- Data -
>> Begin

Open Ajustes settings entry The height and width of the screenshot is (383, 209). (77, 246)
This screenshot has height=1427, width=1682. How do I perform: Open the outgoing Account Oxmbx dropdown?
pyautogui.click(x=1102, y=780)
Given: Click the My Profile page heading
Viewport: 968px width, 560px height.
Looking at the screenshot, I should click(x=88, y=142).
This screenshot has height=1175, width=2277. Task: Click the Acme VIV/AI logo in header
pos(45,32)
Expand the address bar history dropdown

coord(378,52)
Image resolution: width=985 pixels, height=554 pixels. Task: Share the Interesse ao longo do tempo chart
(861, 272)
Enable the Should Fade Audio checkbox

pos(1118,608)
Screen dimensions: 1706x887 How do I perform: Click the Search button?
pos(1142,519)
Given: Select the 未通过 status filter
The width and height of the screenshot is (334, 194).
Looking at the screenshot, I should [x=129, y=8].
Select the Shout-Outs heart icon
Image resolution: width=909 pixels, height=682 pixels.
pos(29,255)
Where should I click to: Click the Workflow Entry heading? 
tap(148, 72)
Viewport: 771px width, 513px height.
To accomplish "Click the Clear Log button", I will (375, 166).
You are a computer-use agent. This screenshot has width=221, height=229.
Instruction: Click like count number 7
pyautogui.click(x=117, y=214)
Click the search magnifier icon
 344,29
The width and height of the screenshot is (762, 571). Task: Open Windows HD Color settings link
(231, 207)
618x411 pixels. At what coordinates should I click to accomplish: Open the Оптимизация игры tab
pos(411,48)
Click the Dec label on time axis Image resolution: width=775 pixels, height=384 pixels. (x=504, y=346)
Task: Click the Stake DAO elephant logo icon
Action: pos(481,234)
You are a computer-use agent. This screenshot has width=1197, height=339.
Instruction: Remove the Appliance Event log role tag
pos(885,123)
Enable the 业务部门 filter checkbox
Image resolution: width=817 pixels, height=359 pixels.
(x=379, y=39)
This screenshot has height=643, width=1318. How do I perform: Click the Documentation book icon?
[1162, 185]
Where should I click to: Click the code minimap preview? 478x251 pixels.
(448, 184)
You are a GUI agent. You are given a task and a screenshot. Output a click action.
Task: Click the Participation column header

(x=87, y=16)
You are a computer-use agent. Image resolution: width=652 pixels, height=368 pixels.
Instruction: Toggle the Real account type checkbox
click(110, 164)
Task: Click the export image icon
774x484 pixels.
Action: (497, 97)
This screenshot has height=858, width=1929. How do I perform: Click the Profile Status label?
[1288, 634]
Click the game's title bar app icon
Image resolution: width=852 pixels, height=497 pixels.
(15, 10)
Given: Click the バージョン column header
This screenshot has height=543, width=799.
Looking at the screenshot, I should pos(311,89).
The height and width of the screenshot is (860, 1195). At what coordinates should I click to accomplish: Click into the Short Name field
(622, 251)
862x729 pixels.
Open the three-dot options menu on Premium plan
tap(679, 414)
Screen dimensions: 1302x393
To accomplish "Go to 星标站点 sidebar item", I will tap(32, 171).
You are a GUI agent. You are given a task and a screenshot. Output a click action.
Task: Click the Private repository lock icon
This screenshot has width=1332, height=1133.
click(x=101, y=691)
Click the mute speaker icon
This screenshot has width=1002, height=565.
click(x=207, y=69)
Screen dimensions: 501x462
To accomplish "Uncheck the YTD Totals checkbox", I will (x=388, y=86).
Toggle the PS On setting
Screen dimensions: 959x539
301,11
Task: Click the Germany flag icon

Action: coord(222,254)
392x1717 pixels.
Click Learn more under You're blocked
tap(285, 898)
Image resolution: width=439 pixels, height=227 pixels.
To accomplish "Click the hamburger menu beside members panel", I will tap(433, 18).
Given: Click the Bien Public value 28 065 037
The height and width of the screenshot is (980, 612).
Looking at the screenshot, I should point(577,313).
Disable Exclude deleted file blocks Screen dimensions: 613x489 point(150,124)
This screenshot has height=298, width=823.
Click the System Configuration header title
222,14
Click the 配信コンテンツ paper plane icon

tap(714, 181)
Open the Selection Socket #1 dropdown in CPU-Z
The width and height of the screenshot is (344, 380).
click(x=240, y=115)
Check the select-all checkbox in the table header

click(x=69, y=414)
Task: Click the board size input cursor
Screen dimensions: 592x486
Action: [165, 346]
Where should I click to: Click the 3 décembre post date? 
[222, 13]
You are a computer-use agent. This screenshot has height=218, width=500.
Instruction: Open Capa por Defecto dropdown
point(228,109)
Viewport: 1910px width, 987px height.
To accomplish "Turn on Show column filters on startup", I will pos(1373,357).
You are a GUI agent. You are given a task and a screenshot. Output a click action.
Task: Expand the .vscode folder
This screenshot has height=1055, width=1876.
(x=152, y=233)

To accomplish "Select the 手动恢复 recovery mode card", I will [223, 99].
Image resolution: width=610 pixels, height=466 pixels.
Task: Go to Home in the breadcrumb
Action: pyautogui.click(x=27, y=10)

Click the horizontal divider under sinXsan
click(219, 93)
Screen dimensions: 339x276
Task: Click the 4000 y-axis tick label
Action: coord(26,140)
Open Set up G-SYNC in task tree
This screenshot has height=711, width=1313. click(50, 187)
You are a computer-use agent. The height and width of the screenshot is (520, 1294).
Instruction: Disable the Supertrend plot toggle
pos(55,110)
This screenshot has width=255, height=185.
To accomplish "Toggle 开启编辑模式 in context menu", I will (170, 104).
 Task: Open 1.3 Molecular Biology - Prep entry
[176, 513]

>> End

- Work required -
Reproduce the listing above, substituting "Goal" for every occurrence of "Instruction" and keeping everything else the same.

- Complete response -
Open Ajustes settings entry The height and width of the screenshot is (383, 209). (77, 246)
This screenshot has height=1427, width=1682. How do I perform: Open the outgoing Account Oxmbx dropdown?
pyautogui.click(x=1102, y=780)
Given: Click the My Profile page heading
Viewport: 968px width, 560px height.
Looking at the screenshot, I should click(x=88, y=142).
This screenshot has height=1175, width=2277. Task: Click the Acme VIV/AI logo in header
pos(45,32)
Expand the address bar history dropdown

coord(378,52)
Image resolution: width=985 pixels, height=554 pixels. Task: Share the Interesse ao longo do tempo chart
(861, 272)
Enable the Should Fade Audio checkbox

pos(1118,608)
Screen dimensions: 1706x887 How do I perform: Click the Search button?
pos(1142,519)
Given: Select the 未通过 status filter
The width and height of the screenshot is (334, 194).
Looking at the screenshot, I should [x=129, y=8].
Select the Shout-Outs heart icon
Image resolution: width=909 pixels, height=682 pixels.
pos(29,255)
Where should I click to: Click the Workflow Entry heading? 
tap(148, 72)
Viewport: 771px width, 513px height.
To accomplish "Click the Clear Log button", I will (375, 166).
You are a computer-use agent. This screenshot has width=221, height=229.
Goal: Click like count number 7
pyautogui.click(x=117, y=214)
Click the search magnifier icon
 344,29
The width and height of the screenshot is (762, 571). Task: Open Windows HD Color settings link
(231, 207)
618x411 pixels. At what coordinates should I click to accomplish: Open the Оптимизация игры tab
pos(411,48)
Click the Dec label on time axis Image resolution: width=775 pixels, height=384 pixels. (x=504, y=346)
Task: Click the Stake DAO elephant logo icon
Action: pos(481,234)
You are a computer-use agent. This screenshot has width=1197, height=339.
Goal: Remove the Appliance Event log role tag
pos(885,123)
Enable the 业务部门 filter checkbox
Image resolution: width=817 pixels, height=359 pixels.
(x=379, y=39)
This screenshot has height=643, width=1318. How do I perform: Click the Documentation book icon?
[1162, 185]
Where should I click to: Click the code minimap preview? 478x251 pixels.
(448, 184)
You are a GUI agent. You are given a task and a screenshot. Output a click action.
Task: Click the Participation column header

(x=87, y=16)
You are a computer-use agent. Image resolution: width=652 pixels, height=368 pixels.
Goal: Toggle the Real account type checkbox
click(110, 164)
Task: Click the export image icon
774x484 pixels.
Action: (497, 97)
This screenshot has height=858, width=1929. How do I perform: Click the Profile Status label?
[1288, 634]
Click the game's title bar app icon
Image resolution: width=852 pixels, height=497 pixels.
(15, 10)
Given: Click the バージョン column header
This screenshot has height=543, width=799.
Looking at the screenshot, I should pos(311,89).
The height and width of the screenshot is (860, 1195). At what coordinates should I click to accomplish: Click into the Short Name field
(622, 251)
862x729 pixels.
Open the three-dot options menu on Premium plan
tap(679, 414)
Screen dimensions: 1302x393
To accomplish "Go to 星标站点 sidebar item", I will tap(32, 171).
You are a GUI agent. You are given a task and a screenshot. Output a click action.
Task: Click the Private repository lock icon
This screenshot has width=1332, height=1133.
click(x=101, y=691)
Click the mute speaker icon
This screenshot has width=1002, height=565.
click(x=207, y=69)
Screen dimensions: 501x462
To accomplish "Uncheck the YTD Totals checkbox", I will (x=388, y=86).
Toggle the PS On setting
Screen dimensions: 959x539
301,11
Task: Click the Germany flag icon

Action: coord(222,254)
392x1717 pixels.
Click Learn more under You're blocked
tap(285, 898)
Image resolution: width=439 pixels, height=227 pixels.
To accomplish "Click the hamburger menu beside members panel", I will tap(433, 18).
Given: Click the Bien Public value 28 065 037
The height and width of the screenshot is (980, 612).
Looking at the screenshot, I should point(577,313).
Disable Exclude deleted file blocks Screen dimensions: 613x489 point(150,124)
This screenshot has height=298, width=823.
Click the System Configuration header title
222,14
Click the 配信コンテンツ paper plane icon

tap(714, 181)
Open the Selection Socket #1 dropdown in CPU-Z
The width and height of the screenshot is (344, 380).
click(x=240, y=115)
Check the select-all checkbox in the table header

click(x=69, y=414)
Task: Click the board size input cursor
Screen dimensions: 592x486
Action: [165, 346]
Where should I click to: Click the 3 décembre post date? 
[222, 13]
You are a computer-use agent. This screenshot has height=218, width=500.
Goal: Open Capa por Defecto dropdown
point(228,109)
Viewport: 1910px width, 987px height.
To accomplish "Turn on Show column filters on startup", I will pos(1373,357).
You are a GUI agent. You are given a task and a screenshot. Output a click action.
Task: Expand the .vscode folder
This screenshot has height=1055, width=1876.
(x=152, y=233)

To accomplish "Select the 手动恢复 recovery mode card", I will [223, 99].
Image resolution: width=610 pixels, height=466 pixels.
Task: Go to Home in the breadcrumb
Action: pyautogui.click(x=27, y=10)

Click the horizontal divider under sinXsan
click(219, 93)
Screen dimensions: 339x276
Task: Click the 4000 y-axis tick label
Action: coord(26,140)
Open Set up G-SYNC in task tree
This screenshot has height=711, width=1313. click(50, 187)
You are a computer-use agent. The height and width of the screenshot is (520, 1294).
Goal: Disable the Supertrend plot toggle
pos(55,110)
This screenshot has width=255, height=185.
To accomplish "Toggle 开启编辑模式 in context menu", I will (170, 104).
 Task: Open 1.3 Molecular Biology - Prep entry
[176, 513]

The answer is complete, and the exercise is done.